Consider -- since Obama has occupied the Oval Office, his instinct has been to show off how much of a 'moderate' and an 'accomodationist' he is on certain issues by going along to get along, by cutting taxes to the lowest rate in decades, trimming restrictions against guns, keeping Guantanamo Bay open and in business as a 'terrorist' detention facility, and using drone attacks to kill terrorists, all lending to a futile sort of shallow and temporary popularity. Of all the issues where Obama has showed a kearning to the left, the most prominent has actually been the gay rights issue, with his repeal of 'Don't Ask, Don't Tell' and his appointment of record numbers of gay executive and judicial branch personnel. Romney, if elected, will follow the same instinct to opposite effect, showing how 'moderate' he is by allowing taxes to be jacked up to record levels, limiting gun ownership, and ignoring the 'social' issues while kowtowing to the big government idealogues in accordance with the natural preference on display through his governance of Massachusetts.

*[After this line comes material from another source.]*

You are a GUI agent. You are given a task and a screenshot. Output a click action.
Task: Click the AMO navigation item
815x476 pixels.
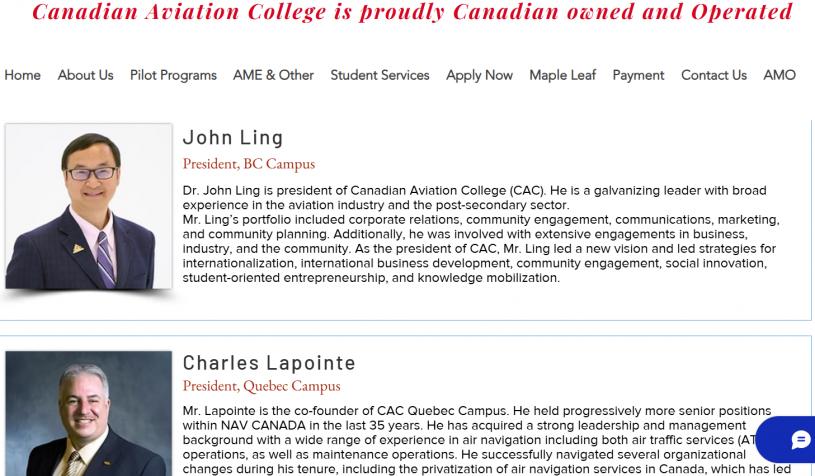779,75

But, come now, people know this, people in their gut have this instinct about the Obamney way of doing business. Which is why nominating Obamney will lead voters to sit on their hands, resulting in a low-turnout affair favoring Obama all down the ticket. Though it is a popular, if naive, contention that the Obama people have been trying to undercut Romney throughout the campaign, a step back from the immediate rhetoric reveals precisely the opposite. Obama has been courting a Romney candidacy since the very beginning of his term in office (indeed, Obama has been hinting since before he was sworn in even that Romney would be his 2012 opponent). The jabs against Romney have been well-crafted to frame Romney as the inevitable opponent, to draw the oxygen from Romney's more consistently conservative rivals for the nomination and aid in knocking them out one by one.
And never mind that Ron Paul and more recently Rick Santorum have polled better against Obama nationally, and much better in the all-important battleground states of 2012. Never mind that Romney only wins where he is able to outspend his opponent by three-to-one or ten-to-one or fifty-to-one (and not always even then), a spending advantage he obviously wouldn't have against a well-heeled Obama come November. Never mind that Romney's depths of negative primary campaigning are doing needless and possibly enduring harm to his party's brand. Obama's hand has been played into by a sucker GOP which has thereby been led by the nose into endorsing the electability myth, and has used what manipulation it can muster to steal votes in Romney's favor in Iowa (temporarily), in Maine it now seems, and in the CPAC vote. All of which plays down towards one ultimate surety in conclusion: If Obamney is the Republican nominee in 2012; and Obamney is the Democratic nominee in 2012; then the winner of the 2012 election is going to be.... Obamney.